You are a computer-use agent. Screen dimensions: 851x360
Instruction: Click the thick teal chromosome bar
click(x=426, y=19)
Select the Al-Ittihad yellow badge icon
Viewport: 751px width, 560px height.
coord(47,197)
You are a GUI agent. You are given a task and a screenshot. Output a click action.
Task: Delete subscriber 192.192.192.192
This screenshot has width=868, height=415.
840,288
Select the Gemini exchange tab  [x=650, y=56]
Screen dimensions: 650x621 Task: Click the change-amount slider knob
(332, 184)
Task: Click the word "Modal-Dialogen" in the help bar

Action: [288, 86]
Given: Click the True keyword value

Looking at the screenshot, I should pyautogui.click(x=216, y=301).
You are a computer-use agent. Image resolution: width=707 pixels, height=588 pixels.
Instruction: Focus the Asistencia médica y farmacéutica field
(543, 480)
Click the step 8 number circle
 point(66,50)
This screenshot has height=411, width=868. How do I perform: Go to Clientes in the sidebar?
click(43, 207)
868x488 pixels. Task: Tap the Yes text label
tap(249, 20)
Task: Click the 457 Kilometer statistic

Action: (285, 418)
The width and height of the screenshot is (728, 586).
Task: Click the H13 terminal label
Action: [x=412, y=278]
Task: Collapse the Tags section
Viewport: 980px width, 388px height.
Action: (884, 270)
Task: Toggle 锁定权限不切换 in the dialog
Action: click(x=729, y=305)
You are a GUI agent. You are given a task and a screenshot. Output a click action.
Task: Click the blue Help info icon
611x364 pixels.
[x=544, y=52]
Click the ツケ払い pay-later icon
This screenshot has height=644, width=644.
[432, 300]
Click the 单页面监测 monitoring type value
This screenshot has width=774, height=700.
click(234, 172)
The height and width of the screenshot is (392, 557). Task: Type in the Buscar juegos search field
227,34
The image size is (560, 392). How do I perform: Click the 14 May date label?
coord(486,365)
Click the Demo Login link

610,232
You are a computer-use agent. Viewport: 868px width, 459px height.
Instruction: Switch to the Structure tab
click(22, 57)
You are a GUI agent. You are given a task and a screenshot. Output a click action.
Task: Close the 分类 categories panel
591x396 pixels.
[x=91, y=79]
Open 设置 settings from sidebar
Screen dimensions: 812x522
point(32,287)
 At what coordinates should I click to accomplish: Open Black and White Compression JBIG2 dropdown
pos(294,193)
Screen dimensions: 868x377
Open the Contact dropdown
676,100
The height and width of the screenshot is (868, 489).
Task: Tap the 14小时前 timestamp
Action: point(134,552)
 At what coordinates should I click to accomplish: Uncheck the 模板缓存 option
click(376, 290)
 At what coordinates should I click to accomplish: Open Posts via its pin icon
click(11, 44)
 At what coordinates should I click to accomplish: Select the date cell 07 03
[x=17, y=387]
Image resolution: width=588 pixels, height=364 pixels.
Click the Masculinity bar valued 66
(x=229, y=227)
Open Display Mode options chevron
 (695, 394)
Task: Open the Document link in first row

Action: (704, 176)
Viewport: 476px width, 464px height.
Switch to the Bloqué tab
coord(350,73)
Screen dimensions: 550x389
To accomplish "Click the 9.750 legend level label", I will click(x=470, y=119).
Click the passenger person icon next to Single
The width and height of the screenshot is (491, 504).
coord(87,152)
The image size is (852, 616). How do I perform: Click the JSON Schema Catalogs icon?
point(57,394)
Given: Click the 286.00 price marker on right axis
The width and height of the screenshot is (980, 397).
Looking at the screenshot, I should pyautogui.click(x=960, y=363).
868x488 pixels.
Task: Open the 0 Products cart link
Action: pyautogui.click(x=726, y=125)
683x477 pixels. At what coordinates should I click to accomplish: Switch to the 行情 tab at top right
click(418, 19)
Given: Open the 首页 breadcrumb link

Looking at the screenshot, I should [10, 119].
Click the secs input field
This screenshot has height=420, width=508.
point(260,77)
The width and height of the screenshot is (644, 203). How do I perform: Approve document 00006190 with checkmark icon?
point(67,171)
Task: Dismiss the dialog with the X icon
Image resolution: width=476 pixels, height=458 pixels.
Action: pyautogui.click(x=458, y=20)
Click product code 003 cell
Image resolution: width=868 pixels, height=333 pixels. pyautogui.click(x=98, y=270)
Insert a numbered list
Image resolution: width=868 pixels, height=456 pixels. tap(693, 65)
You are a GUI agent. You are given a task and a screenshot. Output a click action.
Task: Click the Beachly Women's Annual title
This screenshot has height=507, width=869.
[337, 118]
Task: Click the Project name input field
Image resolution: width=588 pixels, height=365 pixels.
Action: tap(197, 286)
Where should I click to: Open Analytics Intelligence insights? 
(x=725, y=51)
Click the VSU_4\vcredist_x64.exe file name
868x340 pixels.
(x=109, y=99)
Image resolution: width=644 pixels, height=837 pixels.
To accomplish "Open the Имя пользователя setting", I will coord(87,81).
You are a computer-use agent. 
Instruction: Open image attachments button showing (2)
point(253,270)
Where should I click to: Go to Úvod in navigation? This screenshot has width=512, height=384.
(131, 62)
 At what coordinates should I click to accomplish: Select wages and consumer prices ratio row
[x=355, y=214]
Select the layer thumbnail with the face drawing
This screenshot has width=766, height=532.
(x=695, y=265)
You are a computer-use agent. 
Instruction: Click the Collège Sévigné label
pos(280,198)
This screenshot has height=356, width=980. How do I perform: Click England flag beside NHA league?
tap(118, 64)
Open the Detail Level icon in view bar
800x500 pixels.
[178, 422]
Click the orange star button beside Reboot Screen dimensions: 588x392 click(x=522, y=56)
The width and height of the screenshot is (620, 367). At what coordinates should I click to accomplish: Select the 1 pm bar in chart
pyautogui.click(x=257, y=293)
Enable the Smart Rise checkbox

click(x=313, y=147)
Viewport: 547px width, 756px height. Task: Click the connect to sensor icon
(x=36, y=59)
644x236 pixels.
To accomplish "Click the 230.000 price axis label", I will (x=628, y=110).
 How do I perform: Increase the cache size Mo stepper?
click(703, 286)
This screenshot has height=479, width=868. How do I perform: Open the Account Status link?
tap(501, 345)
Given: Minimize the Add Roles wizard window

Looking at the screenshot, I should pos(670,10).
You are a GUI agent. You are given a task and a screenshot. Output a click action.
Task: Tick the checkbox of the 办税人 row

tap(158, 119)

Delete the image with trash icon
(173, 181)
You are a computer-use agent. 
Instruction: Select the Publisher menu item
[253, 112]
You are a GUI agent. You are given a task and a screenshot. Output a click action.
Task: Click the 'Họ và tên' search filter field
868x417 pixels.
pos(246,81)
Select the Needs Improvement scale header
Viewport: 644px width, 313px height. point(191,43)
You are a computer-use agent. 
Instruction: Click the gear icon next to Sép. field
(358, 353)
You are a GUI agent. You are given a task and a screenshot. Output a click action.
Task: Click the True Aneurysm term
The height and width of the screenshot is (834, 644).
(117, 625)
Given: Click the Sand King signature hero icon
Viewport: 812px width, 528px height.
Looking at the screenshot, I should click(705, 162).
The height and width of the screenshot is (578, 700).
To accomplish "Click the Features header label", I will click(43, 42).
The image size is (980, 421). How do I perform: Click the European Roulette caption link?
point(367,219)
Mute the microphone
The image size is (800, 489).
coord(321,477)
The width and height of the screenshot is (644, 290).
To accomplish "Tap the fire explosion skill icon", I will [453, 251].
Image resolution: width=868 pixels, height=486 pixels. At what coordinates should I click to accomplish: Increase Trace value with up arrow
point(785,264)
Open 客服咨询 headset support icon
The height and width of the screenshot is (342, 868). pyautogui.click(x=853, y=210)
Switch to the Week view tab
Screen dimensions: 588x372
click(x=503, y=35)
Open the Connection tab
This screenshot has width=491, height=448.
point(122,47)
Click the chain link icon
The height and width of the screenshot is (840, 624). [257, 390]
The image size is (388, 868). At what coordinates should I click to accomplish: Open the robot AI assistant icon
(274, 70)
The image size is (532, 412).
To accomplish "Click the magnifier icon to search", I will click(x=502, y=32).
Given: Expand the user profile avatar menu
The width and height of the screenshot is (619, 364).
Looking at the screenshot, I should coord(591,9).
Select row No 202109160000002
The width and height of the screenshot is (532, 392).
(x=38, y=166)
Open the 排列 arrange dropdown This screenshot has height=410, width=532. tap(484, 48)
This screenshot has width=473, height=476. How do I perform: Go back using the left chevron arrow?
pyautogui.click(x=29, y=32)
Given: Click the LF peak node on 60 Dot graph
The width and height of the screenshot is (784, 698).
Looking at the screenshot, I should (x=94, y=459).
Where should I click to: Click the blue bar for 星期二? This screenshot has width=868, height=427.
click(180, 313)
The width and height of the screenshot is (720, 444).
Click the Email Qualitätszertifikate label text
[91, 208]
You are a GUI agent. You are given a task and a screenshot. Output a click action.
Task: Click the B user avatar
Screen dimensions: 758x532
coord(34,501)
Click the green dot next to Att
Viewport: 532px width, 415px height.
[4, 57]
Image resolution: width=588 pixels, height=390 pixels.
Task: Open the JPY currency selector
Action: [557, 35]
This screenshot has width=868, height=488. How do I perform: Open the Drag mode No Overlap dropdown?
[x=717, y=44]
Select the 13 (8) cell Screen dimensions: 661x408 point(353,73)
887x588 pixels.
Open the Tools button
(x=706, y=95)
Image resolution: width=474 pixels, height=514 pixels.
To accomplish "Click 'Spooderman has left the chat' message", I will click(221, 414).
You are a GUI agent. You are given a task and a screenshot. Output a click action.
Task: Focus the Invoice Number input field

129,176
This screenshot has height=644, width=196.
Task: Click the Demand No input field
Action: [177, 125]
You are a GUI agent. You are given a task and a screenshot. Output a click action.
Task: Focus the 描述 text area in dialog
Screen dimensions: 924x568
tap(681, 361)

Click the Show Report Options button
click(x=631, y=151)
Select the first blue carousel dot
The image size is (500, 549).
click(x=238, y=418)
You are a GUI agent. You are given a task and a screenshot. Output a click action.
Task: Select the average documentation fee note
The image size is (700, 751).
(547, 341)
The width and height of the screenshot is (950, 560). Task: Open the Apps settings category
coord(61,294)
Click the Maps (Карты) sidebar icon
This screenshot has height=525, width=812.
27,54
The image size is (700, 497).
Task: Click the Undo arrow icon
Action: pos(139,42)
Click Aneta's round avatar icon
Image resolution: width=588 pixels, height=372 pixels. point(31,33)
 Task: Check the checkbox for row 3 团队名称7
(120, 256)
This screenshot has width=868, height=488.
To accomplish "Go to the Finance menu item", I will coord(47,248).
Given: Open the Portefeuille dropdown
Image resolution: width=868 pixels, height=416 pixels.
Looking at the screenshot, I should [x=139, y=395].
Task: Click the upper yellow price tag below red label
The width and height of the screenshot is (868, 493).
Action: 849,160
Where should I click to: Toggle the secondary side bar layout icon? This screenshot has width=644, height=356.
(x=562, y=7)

____

**EXERCISE OBJECTIVE**: Every line of the listing that includes the word "axis" must be copied.

**COMPLETED TASK**:
Given: Click the 286.00 price marker on right axis
To accomplish "Click the 230.000 price axis label", I will (x=628, y=110).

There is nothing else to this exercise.